Prompt
Report the lines of the material that carry the string "agent".

Data for the task
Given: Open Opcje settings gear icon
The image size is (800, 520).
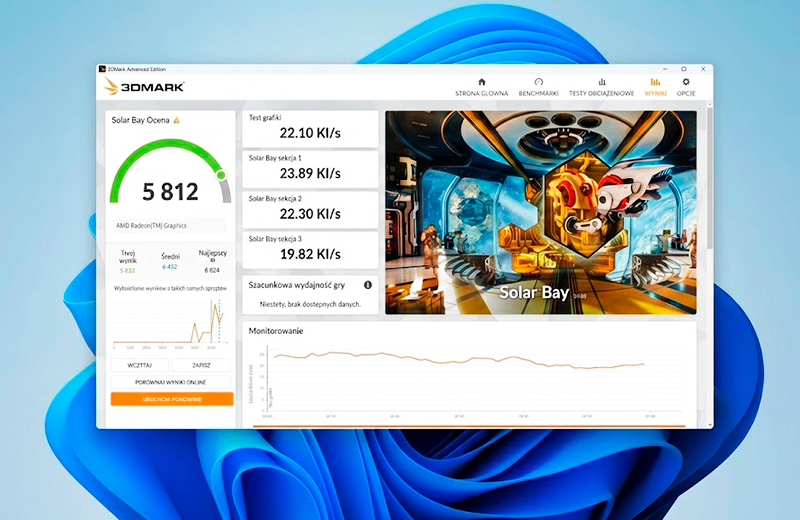Looking at the screenshot, I should pyautogui.click(x=686, y=82).
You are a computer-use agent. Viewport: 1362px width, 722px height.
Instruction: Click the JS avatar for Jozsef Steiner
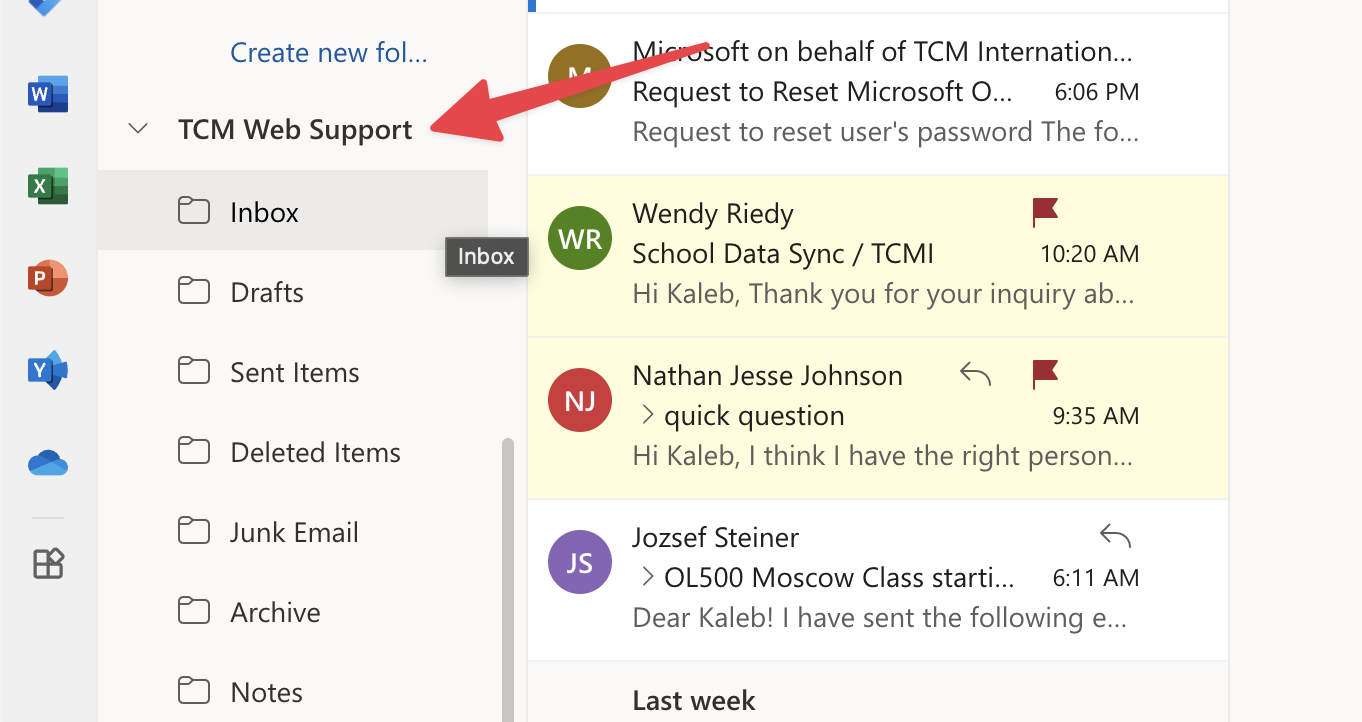click(x=580, y=562)
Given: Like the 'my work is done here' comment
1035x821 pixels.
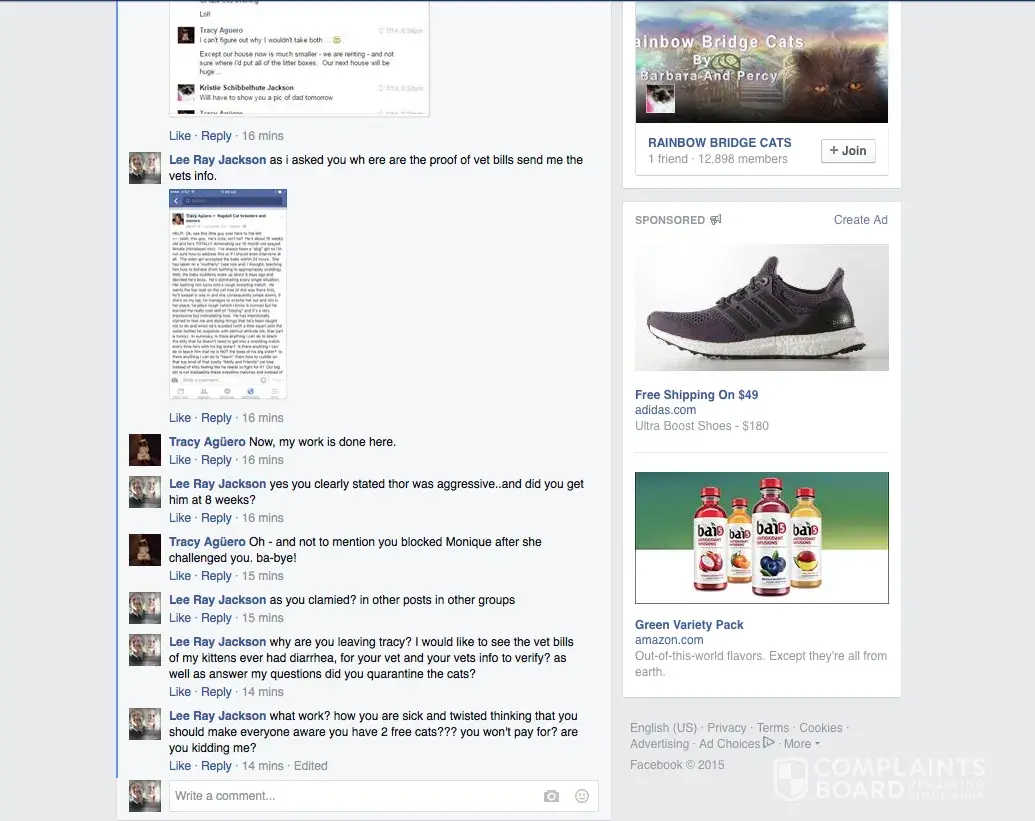Looking at the screenshot, I should coord(180,460).
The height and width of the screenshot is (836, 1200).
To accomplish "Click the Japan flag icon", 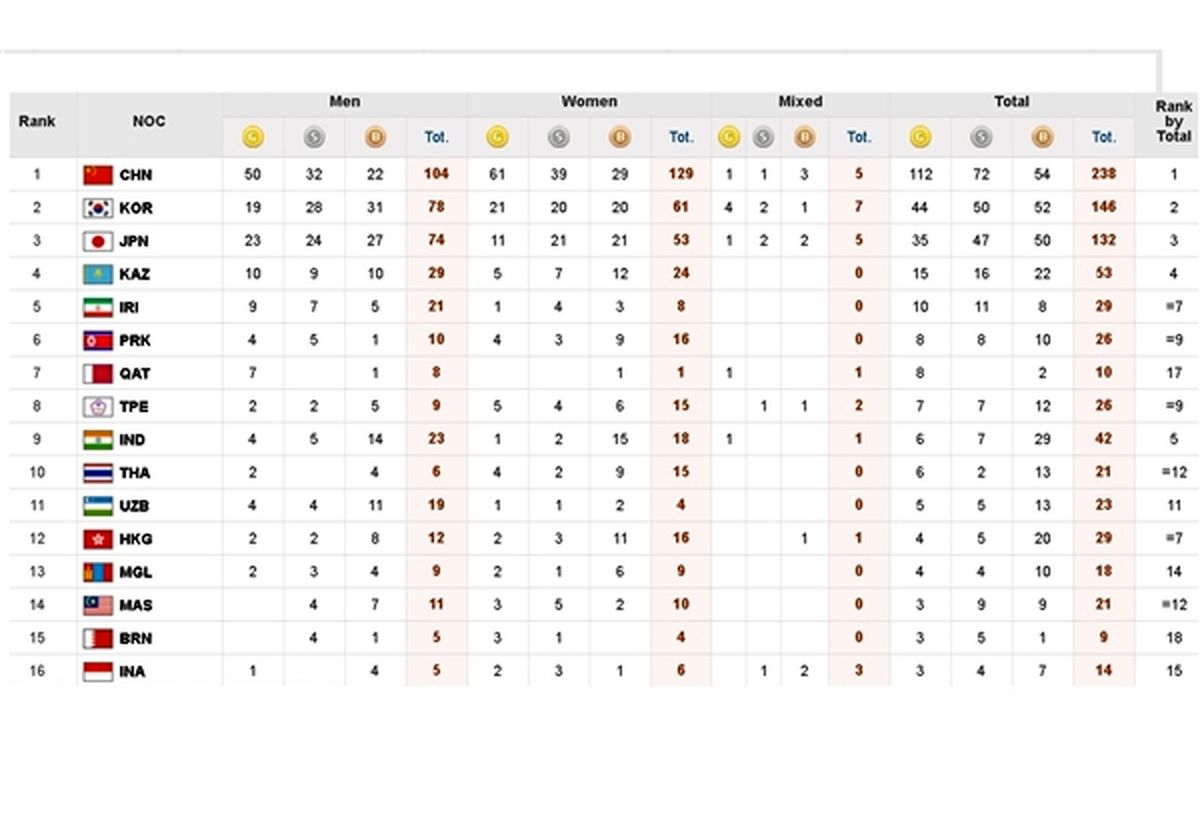I will click(98, 241).
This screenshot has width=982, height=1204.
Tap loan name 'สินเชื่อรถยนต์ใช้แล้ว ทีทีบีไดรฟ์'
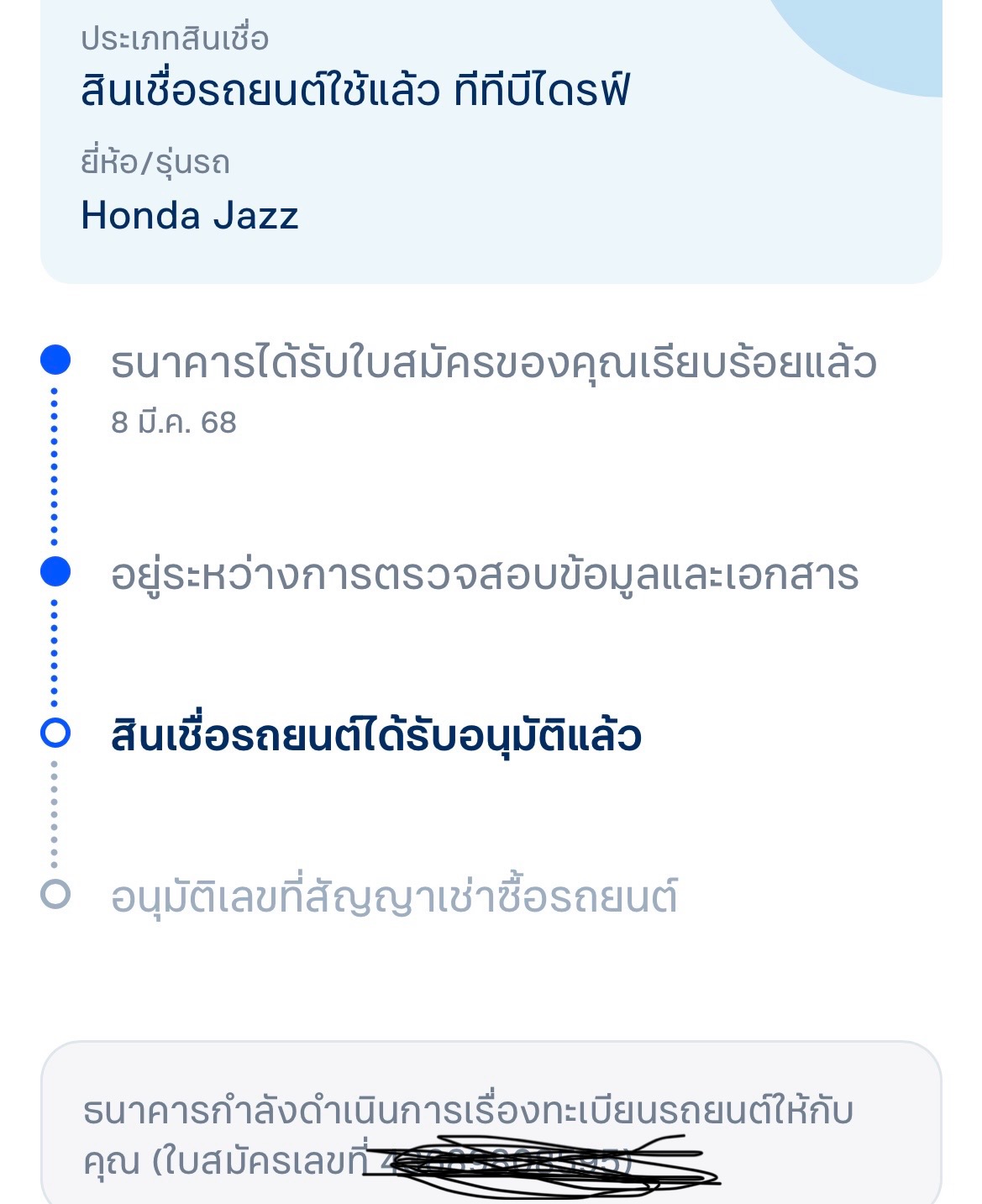354,91
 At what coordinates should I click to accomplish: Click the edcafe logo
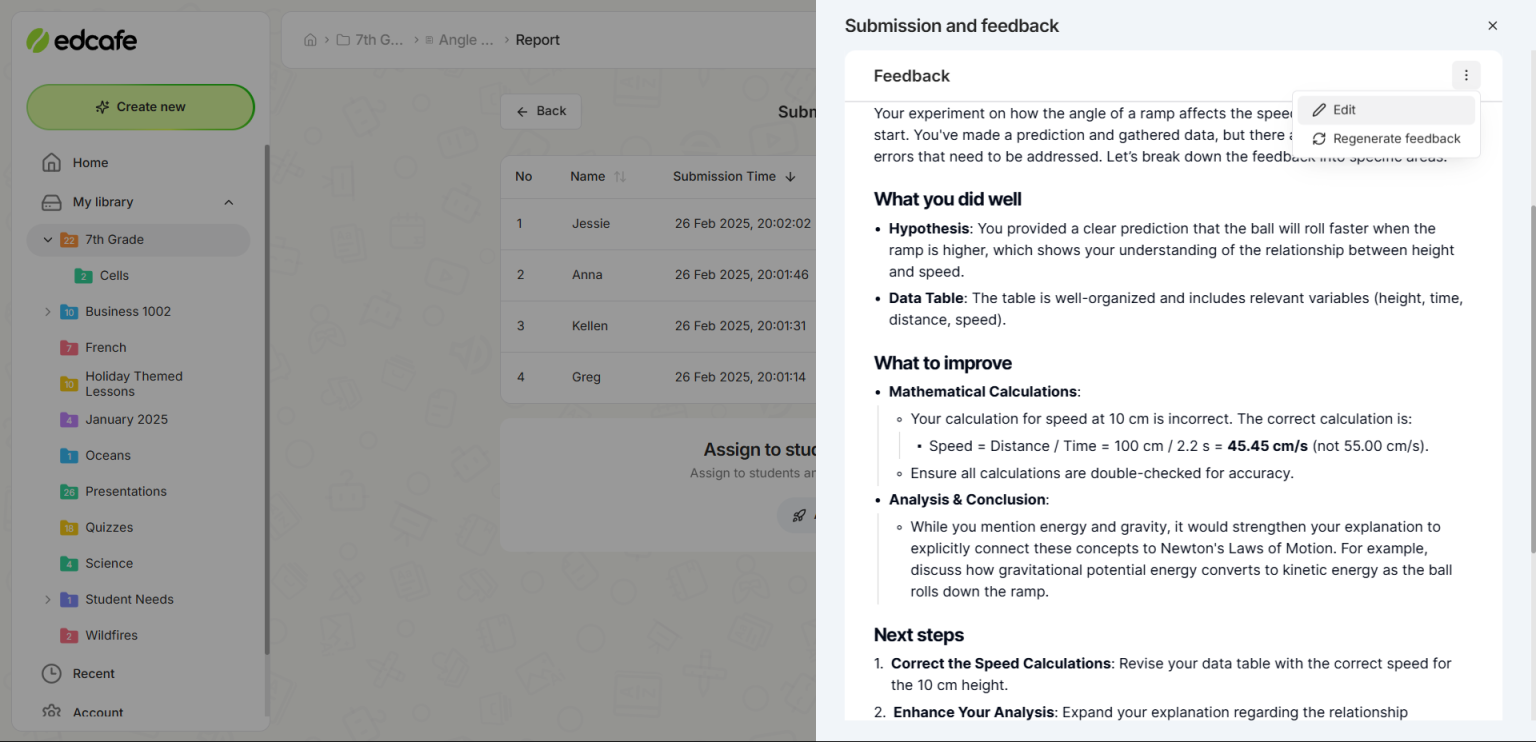82,40
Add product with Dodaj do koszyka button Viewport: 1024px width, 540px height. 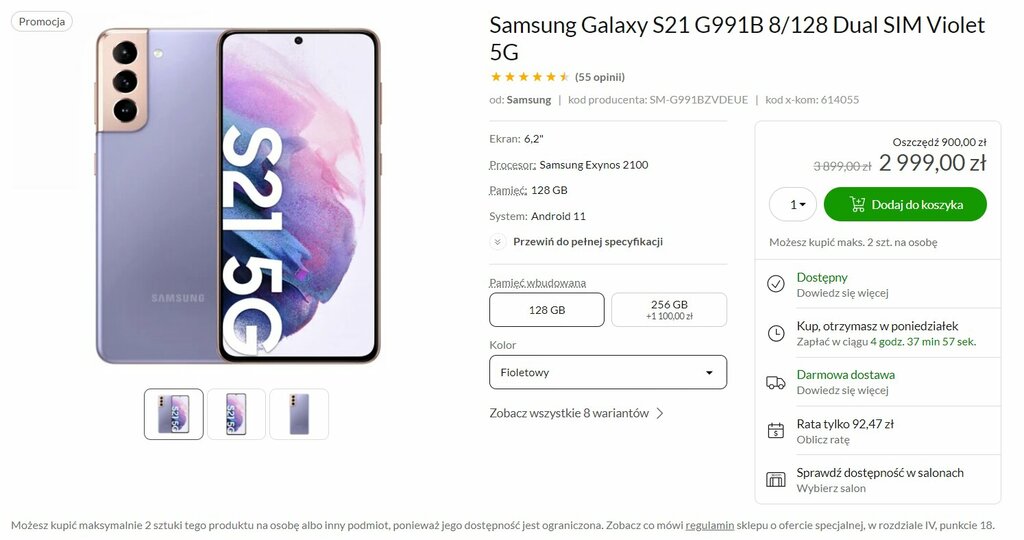tap(905, 205)
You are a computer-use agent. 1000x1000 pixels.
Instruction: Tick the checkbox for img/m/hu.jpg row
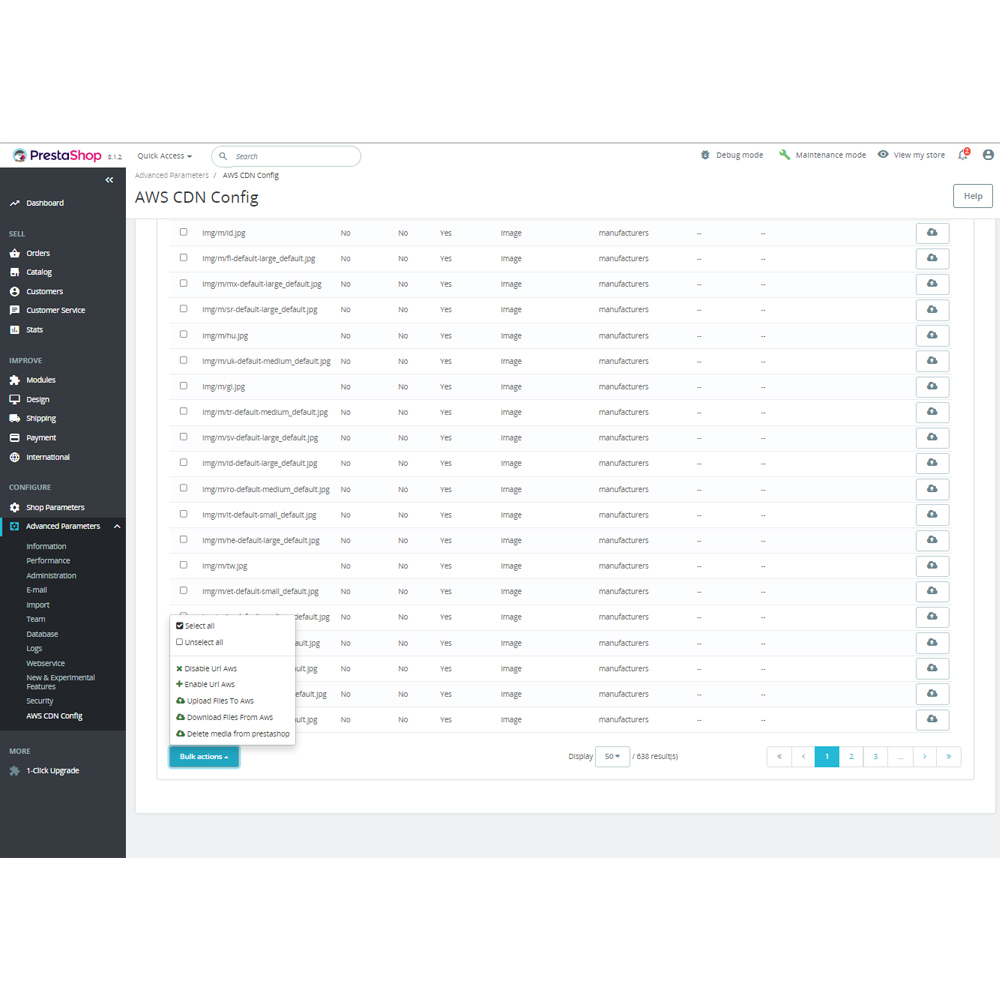click(x=183, y=334)
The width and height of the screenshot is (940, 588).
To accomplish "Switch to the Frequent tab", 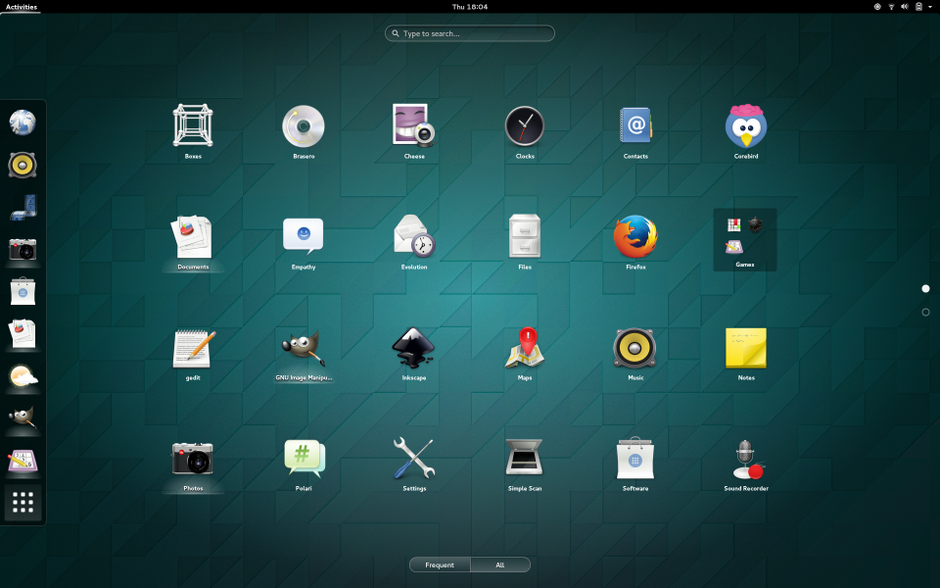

Problem solution
You are a computer-use agent. Viewport: 1362px width, 722px height.
You are a computer-use agent. 1000x1000 pixels.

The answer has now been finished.